The voter turnout as a percentage of the voting age population (VAP) since 1992 has been: 58%, 51% (1996), 54% (2000), 60% (2004), 62% (2008) and 57% (2012). This compares to countries like Canada, Germany and the United Kingdom which had turnouts around 70%.
It is not that people are apathetic about the outcomes of elections; they just realize that their votes do not matter.
In the US, presidential election are not based on the popular vote, where every single vote counts. The outcome is awarded by electoral votes, where every state has a set number of electoral votes as roughly determined by the population in the state, in a winner-take-all formulation. Therefore, if a state is a virtual certainty of voting for a Democrat (say California) or for a Republican (like Texas), it makes no difference if any individual casts a ballot. It is therefore possible that a state like Texas can have as few voters as Minnesota, but the 55 electoral votes for Texas would still be cast for the Republican, even as Minnesota only awards its pre-determined 10 electoral votes.
There is a way to get people to participate in the elections, and it does not entail making it mandatory, as is done in Australia.
This proposal is to INCENTIVIZE people to vote by weighing the electoral votes by the percentage of people that vote in the state.
If a state has less than half of the population casting a ballot, that state would only get 50% of the predetermined electoral votes. For every 2% of the VAP that participates in the election, another 10% of the electoral votes would count, up to 58% of the VAP, when 100% of the electoral votes would be counted.
Percent of VAP | Percent of Electoral Votes |
Less than 50% | 50% |
50% to 51.9% | 60% |
52% to 53.9% | 70% |
54% to 55.9% | 80% |
56% to 57.9% | 90% |
58% and above | 100% |
Consider Pennsylvania, with its 20 electoral votes. In the 2012 presidential election, it had a 57.8% VAP turnout (5,596,499 votes out of a voting age population of 9,677,000). According to this proposal, Pennsylvania would have only gotten 90% of its electoral votes, or 18 instead of the full 20. The shortfall of 16,161 voters (which would have brought it to 58%) would have cost the state 2 important votes.
This formulation incentivizes everyone in the state to vote, and everyone in the country to care about each state. No state would be considered “secure,” as the drive to get every American to participate in the democratic process would be critical.
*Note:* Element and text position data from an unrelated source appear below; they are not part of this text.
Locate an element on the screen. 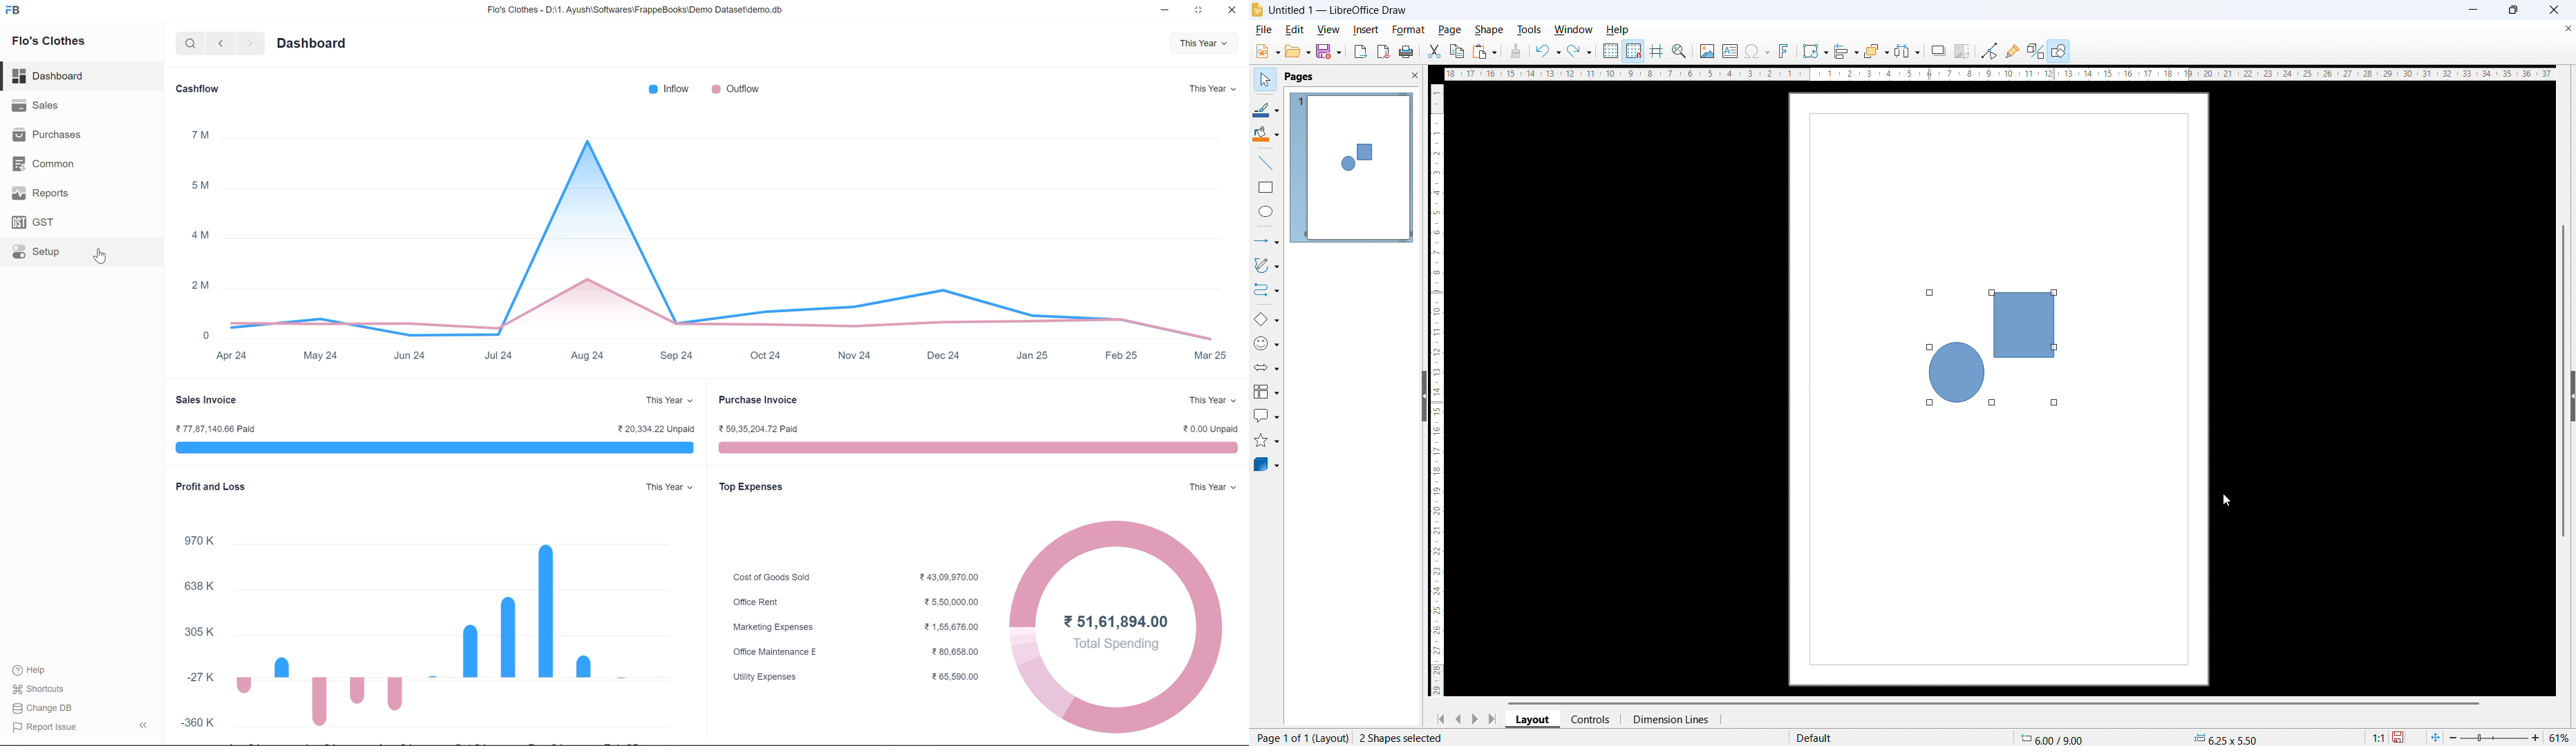 Image resolution: width=2576 pixels, height=756 pixels. Flo's Clothes - D:\1. Ayush\Softwares\FrappeBooks\Demo Dataset\demo.db is located at coordinates (633, 9).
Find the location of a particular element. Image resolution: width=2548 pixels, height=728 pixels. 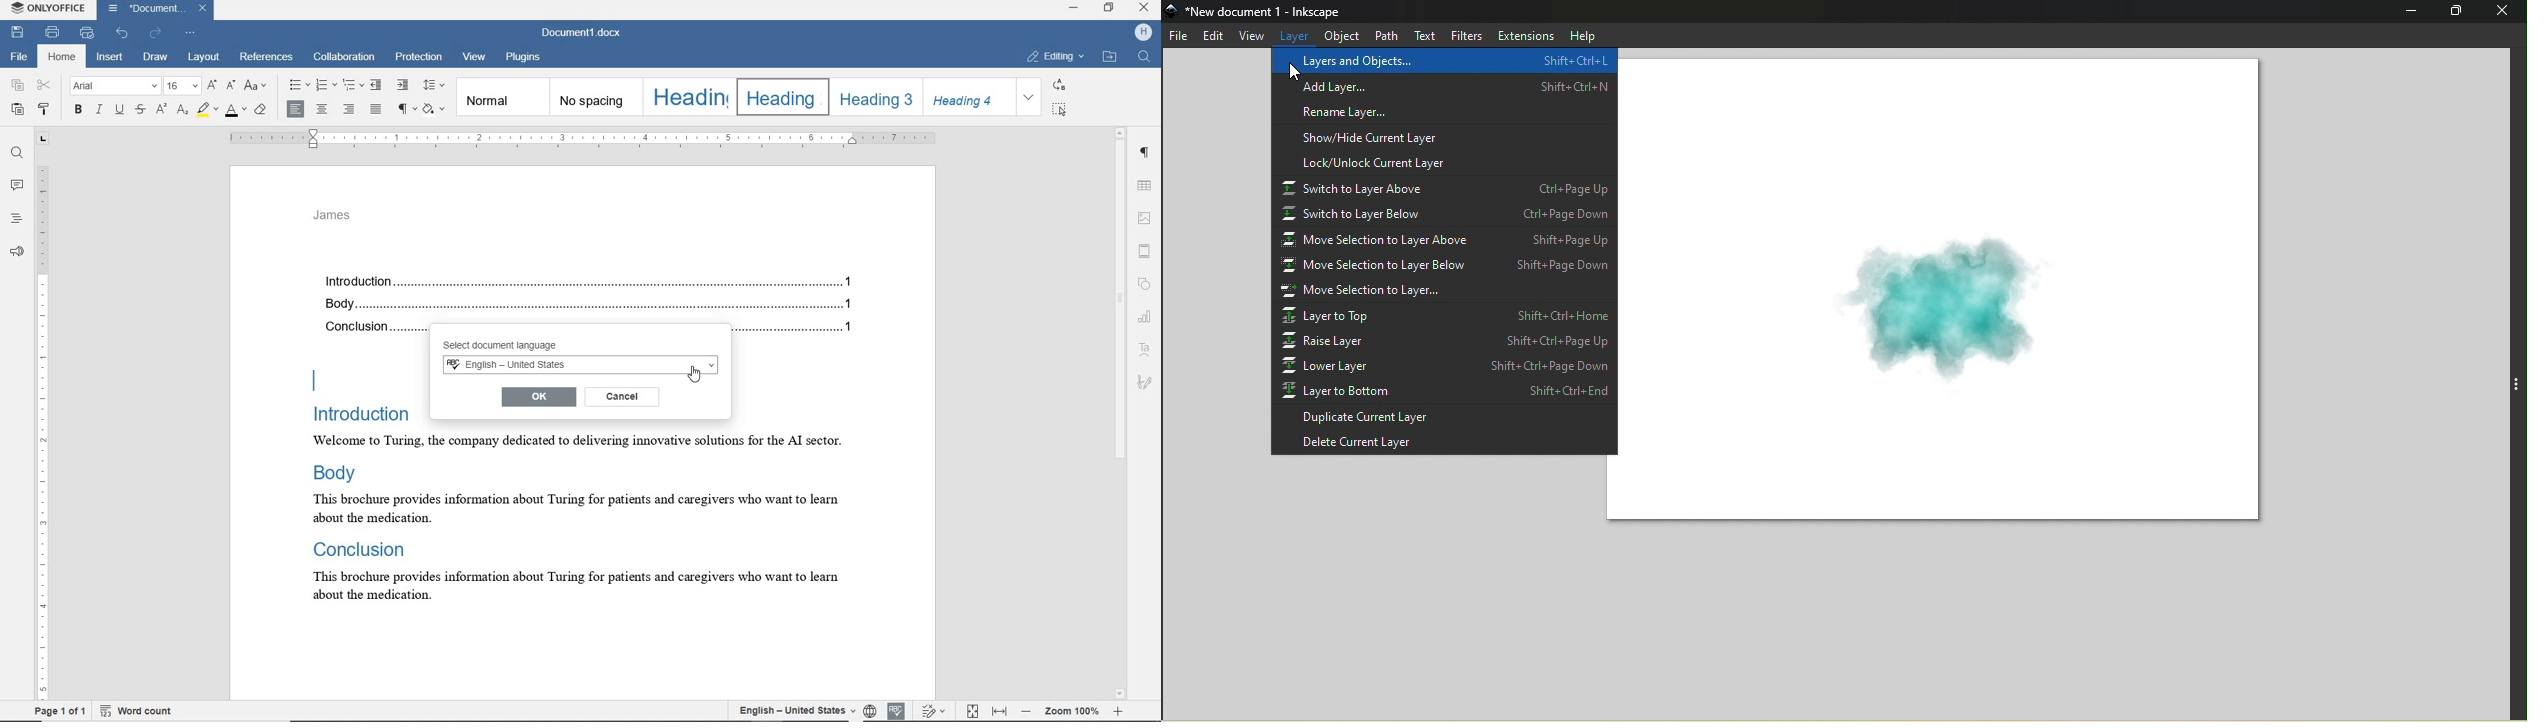

Welcome to Turing, the company dedicated to delivering innovative solutions for the Al sector. is located at coordinates (566, 442).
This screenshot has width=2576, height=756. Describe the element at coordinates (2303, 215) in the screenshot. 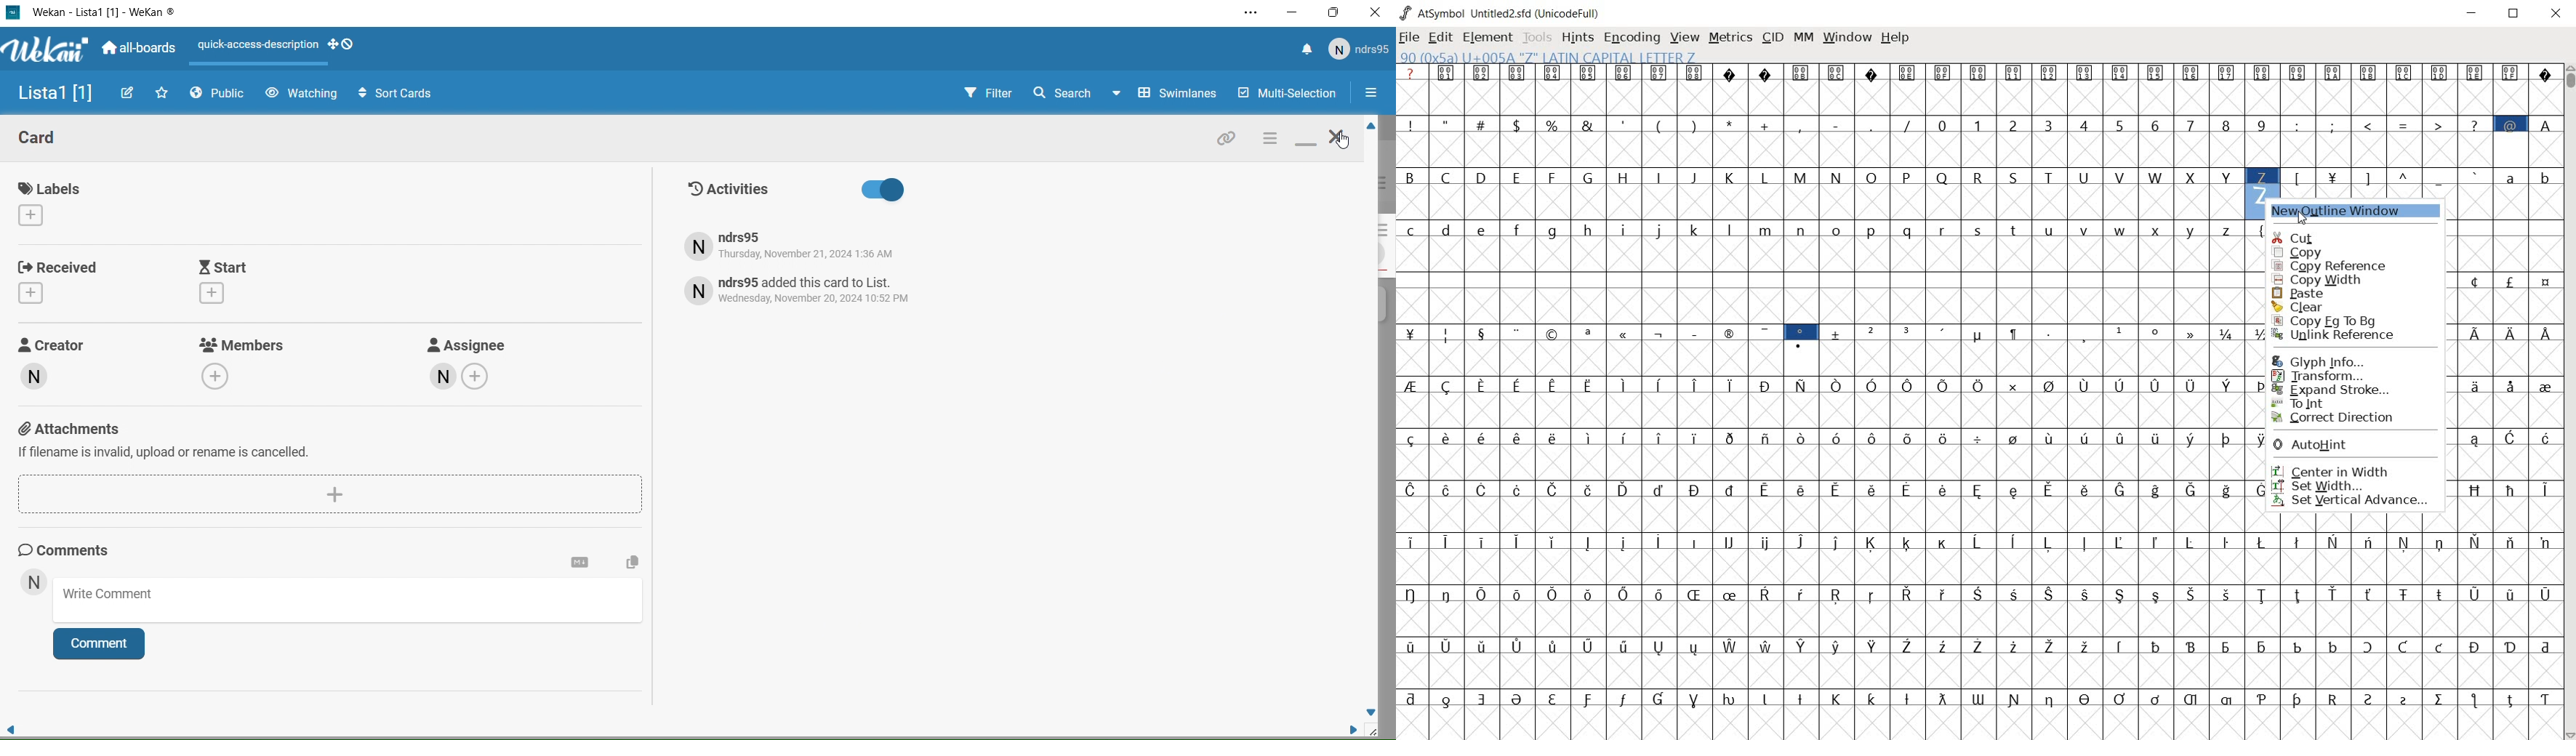

I see `CURSOR` at that location.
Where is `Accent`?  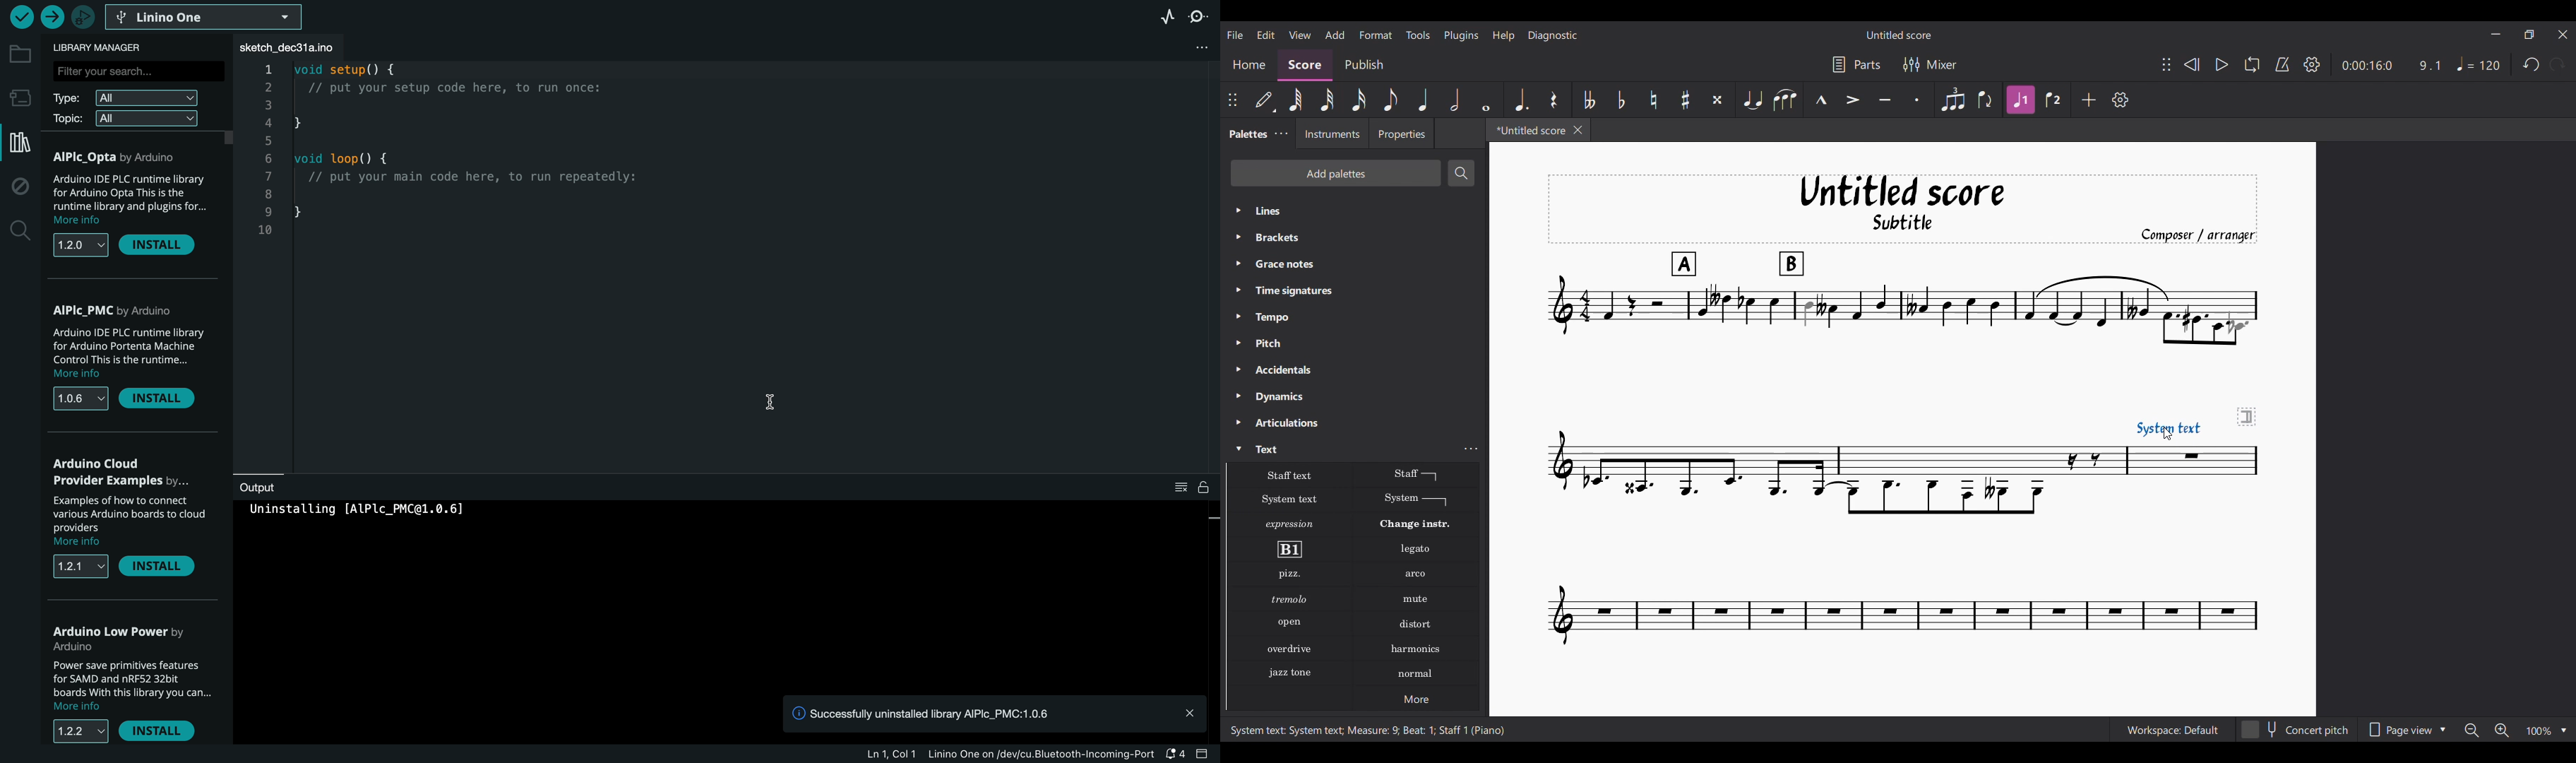 Accent is located at coordinates (1853, 100).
A great example is New York, with its 29 electoral votes, has been a lock for almost every Democrat (as opposed to Pennsylvania which is a “swing” state). Most New Yorkers (yes, a majority) opt to go to work and skip the polls. In 2012, only 6,160,193 people voted, out of the 13,302,000 voting-aged population. Only 46.3%. That’s pathetic. This formula would have penalized the state for the poor turnout, and awarded NY only 50% of the 29 electoral votes, or 15 votes. The loss of 14 votes would have been equivalent to losing the entire states of Wisconsin and Hawaii.
Americans are going out to vote today, in the somber 2016 election, when people have strong dislikes for the candidates. Many will opt to stay home because of that distaste.
Let’s change the current election model, so people don’t withdraw from the democratic process itself.